Lammergeier with a boy in Kabul, Afghanistan. Image: John Hill.

  • There are over 200 zoos in the United States significantly impacting local economies. Their 134 million annual visitors are more than the NFL, NHL and MLB combined. Before modern zoological parks there were “royal menageries,” collections of exotic animals by royalty. Kings Nebuchadnezzar of Babylonia, Solomon of Israel and Ashurbanipal of Assyria had famous menageries featuring everything from hippos to baboons. These animals were also given as royal gifts between nations.
  • The U.S. has the highest ratio of pets to people in the world, with 83 million dogs and 96 million cats as of 2012, according to the Humane Society. Brazil has the highest ratio of small dogs.
  • It’s common for people to ascribe personalities to animals, especially dogs, cats and horses, but also small animals like rabbits.

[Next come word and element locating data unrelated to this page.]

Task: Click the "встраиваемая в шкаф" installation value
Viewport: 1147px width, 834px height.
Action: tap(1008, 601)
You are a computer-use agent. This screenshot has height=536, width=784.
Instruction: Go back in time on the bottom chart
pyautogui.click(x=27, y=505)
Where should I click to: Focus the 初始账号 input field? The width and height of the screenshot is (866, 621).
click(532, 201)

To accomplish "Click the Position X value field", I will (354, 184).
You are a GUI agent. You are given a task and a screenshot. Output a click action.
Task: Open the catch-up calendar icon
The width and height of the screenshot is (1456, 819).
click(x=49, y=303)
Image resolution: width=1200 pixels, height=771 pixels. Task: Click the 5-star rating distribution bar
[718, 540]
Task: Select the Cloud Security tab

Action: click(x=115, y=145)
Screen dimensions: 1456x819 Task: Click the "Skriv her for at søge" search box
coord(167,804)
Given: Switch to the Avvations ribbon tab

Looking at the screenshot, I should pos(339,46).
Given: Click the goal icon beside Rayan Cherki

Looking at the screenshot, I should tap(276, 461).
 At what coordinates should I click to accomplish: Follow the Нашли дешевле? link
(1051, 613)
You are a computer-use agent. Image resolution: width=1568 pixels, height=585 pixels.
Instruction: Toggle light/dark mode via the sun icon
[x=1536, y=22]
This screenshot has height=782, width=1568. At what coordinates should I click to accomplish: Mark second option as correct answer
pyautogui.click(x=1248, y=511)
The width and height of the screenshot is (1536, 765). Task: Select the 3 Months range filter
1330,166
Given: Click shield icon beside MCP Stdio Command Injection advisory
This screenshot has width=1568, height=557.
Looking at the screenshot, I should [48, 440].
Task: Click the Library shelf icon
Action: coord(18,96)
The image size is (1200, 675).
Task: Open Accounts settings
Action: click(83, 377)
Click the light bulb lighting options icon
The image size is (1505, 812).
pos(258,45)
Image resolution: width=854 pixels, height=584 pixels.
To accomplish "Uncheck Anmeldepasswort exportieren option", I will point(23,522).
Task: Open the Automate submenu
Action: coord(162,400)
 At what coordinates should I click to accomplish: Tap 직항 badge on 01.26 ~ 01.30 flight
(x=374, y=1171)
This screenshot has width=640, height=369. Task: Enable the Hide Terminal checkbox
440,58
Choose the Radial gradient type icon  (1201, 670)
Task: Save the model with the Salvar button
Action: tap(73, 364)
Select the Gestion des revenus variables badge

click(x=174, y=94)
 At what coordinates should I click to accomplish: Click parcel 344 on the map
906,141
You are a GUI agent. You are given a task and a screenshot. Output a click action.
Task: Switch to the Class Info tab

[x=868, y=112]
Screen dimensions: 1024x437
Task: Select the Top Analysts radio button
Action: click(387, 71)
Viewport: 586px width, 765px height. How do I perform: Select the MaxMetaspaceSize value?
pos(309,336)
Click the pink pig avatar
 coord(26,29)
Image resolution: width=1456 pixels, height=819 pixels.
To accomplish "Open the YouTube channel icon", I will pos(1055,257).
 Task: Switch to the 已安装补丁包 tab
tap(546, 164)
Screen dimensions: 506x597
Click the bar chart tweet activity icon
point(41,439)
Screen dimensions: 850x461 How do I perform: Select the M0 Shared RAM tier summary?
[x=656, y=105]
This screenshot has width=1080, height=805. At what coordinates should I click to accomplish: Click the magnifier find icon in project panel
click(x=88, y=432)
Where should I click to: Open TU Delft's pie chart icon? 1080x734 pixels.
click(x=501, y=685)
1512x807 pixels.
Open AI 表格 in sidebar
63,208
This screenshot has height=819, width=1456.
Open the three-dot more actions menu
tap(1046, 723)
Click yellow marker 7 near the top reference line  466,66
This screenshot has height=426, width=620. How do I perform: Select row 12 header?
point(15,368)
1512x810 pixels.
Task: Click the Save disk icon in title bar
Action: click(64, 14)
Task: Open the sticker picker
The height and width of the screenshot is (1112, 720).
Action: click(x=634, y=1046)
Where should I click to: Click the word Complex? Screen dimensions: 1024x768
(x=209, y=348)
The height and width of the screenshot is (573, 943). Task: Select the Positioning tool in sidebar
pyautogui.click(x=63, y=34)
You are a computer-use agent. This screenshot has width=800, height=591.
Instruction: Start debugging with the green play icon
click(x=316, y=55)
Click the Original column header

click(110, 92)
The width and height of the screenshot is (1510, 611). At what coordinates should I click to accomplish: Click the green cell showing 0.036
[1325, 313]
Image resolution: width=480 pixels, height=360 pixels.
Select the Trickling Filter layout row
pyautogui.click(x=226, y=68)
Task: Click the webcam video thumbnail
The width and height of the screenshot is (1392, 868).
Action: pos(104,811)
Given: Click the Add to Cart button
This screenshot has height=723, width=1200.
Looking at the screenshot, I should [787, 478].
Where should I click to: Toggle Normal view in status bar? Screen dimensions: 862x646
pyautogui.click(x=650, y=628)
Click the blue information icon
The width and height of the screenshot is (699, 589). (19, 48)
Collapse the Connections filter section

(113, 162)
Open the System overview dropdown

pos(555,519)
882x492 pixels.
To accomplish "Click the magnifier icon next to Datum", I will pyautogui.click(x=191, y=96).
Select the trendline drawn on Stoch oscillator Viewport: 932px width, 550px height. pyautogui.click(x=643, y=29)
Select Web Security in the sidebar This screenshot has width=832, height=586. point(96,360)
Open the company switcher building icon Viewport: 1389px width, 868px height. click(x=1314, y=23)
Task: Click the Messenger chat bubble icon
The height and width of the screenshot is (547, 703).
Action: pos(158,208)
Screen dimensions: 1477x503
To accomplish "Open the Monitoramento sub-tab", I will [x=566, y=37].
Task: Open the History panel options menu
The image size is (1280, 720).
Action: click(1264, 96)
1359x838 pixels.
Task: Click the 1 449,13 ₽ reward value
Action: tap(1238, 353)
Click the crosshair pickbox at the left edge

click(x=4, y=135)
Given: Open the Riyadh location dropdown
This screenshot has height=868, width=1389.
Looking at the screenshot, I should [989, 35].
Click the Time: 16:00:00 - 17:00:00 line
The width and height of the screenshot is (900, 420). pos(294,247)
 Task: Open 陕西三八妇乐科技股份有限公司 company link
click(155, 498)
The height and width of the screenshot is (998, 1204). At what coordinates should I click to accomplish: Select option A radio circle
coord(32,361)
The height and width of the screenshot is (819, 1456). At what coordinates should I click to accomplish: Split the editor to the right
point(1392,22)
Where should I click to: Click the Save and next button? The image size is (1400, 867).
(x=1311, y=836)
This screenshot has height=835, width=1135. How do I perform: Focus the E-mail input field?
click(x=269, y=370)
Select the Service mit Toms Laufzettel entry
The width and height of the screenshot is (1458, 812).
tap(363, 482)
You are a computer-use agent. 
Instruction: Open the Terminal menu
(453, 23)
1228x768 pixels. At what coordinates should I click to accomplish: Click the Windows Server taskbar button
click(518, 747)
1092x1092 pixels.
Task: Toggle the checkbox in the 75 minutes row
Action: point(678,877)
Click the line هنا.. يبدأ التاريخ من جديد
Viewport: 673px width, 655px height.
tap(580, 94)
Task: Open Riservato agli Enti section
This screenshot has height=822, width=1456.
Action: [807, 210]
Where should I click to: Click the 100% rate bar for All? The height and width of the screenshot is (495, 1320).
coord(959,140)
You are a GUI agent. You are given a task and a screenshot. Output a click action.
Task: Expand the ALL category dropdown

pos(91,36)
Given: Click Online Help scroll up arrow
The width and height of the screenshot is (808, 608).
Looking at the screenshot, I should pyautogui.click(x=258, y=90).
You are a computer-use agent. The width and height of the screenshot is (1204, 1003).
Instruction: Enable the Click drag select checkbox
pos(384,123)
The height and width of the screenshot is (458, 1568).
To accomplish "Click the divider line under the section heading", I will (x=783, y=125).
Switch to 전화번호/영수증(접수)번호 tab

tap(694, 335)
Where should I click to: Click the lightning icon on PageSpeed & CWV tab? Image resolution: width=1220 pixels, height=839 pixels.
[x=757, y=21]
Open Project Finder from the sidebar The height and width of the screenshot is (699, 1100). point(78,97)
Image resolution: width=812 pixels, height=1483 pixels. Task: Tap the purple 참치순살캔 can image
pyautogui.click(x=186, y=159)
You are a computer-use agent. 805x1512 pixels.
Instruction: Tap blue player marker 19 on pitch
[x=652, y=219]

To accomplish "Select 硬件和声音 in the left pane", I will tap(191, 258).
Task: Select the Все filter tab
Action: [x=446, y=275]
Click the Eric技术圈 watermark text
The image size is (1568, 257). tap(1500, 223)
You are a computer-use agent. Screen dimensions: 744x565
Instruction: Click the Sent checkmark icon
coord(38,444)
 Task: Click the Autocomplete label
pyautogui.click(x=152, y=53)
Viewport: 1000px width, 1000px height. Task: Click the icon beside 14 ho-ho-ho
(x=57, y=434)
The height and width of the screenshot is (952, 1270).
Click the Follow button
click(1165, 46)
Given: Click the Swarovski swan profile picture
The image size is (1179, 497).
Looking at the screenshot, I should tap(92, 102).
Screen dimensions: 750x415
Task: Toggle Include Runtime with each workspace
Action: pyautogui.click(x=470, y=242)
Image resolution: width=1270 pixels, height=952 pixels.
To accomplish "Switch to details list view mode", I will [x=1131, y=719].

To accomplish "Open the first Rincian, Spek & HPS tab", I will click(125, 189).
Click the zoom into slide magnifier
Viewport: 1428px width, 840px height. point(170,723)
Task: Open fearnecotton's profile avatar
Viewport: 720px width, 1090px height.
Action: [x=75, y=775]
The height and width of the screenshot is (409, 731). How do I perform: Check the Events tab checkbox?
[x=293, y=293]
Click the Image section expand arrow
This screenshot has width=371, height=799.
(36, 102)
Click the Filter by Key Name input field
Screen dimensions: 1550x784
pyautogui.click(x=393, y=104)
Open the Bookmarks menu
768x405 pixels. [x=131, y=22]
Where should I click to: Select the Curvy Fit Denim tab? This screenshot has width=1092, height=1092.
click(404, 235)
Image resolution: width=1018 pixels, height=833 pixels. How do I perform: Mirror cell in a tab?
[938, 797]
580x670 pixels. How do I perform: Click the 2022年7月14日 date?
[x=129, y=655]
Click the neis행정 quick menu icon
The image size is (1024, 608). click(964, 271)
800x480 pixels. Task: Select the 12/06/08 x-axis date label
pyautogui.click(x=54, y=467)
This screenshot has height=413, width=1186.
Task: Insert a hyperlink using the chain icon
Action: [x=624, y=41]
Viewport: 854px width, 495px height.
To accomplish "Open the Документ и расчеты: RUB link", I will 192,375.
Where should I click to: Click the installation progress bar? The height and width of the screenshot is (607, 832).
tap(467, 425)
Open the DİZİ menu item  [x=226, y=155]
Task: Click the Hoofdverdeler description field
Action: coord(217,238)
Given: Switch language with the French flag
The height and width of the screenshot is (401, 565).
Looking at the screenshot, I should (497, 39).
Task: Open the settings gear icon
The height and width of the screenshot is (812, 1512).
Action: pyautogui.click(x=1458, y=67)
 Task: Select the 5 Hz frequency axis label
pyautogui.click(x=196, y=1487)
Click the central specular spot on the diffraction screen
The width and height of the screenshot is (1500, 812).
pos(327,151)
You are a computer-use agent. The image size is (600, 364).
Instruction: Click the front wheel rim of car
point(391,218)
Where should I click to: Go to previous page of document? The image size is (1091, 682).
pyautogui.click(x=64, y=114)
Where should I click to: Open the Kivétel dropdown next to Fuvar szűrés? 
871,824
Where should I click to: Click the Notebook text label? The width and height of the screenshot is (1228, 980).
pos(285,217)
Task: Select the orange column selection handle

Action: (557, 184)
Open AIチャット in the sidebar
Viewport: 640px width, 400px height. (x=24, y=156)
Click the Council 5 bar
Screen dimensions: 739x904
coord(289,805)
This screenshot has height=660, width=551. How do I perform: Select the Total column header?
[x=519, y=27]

Researchers have come up with a questionnaire for dog personalities, called C-BARQ, (Canine Behavioral Assessment and Research Questionnaire, of course). Aggressiveness, sociability, activity and attachment are major traits it measures.

A totem pole from From Saxman Totem Park in Ketchikan, Alaska. Image: Jerzy Strzelecki.

  • Dogs and cats were often buried with their owners in ancient times. Incan and Egyptian civilizations engaged in the practice, among others.
  • Roman emperors imported animals from faraway Africa and Asia to do battle in the Coliseum. Tigers, lions, bears, elephants, bulls and rhinos were barbarically pitted against each other by the likes of Nero and Trajan.
  • Of man-eating mammals, lions are among the most fatal, with about 100 fatalities a year. Five hundred people die from hippo attacks every year. Over a thousand die from crocodiles.
  • The expansion of human territory, particularly in India and China, is a major reason why humans and tigers come to fatal contact. Many Indians in tiger territory try to dissuade them by wearing masks on the back of their heads.

The Pharaoh Hound is the national animal of Malta. Image: kallerna.

  • Many nations, tribes and ethnic groups have symbolic animals representing them. The horse was special to Mongols, the shark to Hawaiians. The panda, jaguar and peregrine falcon are the national animals of China, Mexico and the United Arab Emirates, respectively.